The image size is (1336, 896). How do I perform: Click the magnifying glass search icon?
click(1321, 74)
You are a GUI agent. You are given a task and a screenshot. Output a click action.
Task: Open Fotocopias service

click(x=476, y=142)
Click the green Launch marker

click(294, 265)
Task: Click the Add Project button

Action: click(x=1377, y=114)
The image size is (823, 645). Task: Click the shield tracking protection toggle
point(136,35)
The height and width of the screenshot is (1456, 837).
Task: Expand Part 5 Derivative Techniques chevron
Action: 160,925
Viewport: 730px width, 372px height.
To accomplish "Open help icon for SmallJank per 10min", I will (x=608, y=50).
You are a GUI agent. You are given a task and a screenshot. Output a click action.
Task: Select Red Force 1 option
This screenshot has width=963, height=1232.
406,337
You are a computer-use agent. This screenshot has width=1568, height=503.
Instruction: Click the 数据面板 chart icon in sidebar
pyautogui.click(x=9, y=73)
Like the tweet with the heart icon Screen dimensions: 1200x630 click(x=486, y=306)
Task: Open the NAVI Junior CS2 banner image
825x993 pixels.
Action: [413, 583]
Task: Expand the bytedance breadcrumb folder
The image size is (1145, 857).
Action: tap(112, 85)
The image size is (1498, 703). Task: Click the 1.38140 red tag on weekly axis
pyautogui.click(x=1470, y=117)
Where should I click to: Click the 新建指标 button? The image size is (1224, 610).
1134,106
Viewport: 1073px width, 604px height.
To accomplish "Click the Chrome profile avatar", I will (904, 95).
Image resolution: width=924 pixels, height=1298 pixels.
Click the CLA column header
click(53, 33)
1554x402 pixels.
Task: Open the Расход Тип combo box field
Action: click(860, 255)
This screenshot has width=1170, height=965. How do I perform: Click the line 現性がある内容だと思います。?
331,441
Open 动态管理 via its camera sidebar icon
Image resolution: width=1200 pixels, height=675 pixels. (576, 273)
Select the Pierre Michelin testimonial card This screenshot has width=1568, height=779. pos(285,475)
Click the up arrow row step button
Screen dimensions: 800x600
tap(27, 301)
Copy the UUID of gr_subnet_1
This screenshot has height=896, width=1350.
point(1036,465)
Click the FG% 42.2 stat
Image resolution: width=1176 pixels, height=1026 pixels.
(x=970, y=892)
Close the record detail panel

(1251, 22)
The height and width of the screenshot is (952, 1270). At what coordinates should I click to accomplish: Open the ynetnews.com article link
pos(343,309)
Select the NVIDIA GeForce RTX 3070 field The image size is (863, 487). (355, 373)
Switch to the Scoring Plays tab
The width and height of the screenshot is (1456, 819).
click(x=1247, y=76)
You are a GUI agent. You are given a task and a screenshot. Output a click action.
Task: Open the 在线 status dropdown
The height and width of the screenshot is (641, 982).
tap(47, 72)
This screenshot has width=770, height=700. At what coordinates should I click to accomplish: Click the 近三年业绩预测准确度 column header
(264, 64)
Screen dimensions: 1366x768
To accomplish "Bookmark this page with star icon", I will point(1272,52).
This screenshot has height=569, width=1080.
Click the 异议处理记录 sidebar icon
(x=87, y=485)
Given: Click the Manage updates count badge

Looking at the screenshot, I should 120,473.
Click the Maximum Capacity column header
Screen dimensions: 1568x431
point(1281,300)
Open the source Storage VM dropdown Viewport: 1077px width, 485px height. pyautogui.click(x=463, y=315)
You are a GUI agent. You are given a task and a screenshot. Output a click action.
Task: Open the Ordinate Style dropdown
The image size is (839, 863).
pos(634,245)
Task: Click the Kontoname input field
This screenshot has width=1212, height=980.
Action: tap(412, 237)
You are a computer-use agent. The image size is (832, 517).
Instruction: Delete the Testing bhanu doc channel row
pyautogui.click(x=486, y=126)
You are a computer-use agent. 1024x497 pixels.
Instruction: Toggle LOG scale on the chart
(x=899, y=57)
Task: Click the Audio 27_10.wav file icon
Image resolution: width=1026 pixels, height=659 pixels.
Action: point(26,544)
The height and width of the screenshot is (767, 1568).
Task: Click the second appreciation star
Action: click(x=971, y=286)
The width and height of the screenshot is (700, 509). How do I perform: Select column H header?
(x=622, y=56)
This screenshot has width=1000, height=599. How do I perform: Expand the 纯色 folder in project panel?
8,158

• • •

→ Exercise: Above this task is a listing. Restate, word for word and with nothing added, the lines from the one with "Task: Select Red Force 1 option" through the one with "Copy the UUID of gr_subnet_1".

→ Problem solution:
Task: Select Red Force 1 option
This screenshot has width=963, height=1232.
406,337
You are a computer-use agent. This screenshot has width=1568, height=503.
Instruction: Click the 数据面板 chart icon in sidebar
pyautogui.click(x=9, y=73)
Like the tweet with the heart icon Screen dimensions: 1200x630 click(x=486, y=306)
Task: Open the NAVI Junior CS2 banner image
825x993 pixels.
Action: [413, 583]
Task: Expand the bytedance breadcrumb folder
The image size is (1145, 857).
Action: tap(112, 85)
The image size is (1498, 703). Task: Click the 1.38140 red tag on weekly axis
pyautogui.click(x=1470, y=117)
Where should I click to: Click the 新建指标 button? The image size is (1224, 610).
1134,106
Viewport: 1073px width, 604px height.
To accomplish "Click the Chrome profile avatar", I will (904, 95).
Image resolution: width=924 pixels, height=1298 pixels.
Click the CLA column header
click(53, 33)
1554x402 pixels.
Task: Open the Расход Тип combo box field
Action: click(860, 255)
This screenshot has width=1170, height=965. How do I perform: Click the line 現性がある内容だと思います。?
331,441
Open 动态管理 via its camera sidebar icon
Image resolution: width=1200 pixels, height=675 pixels. (576, 273)
Select the Pierre Michelin testimonial card This screenshot has width=1568, height=779. pos(285,475)
Click the up arrow row step button
Screen dimensions: 800x600
tap(27, 301)
Copy the UUID of gr_subnet_1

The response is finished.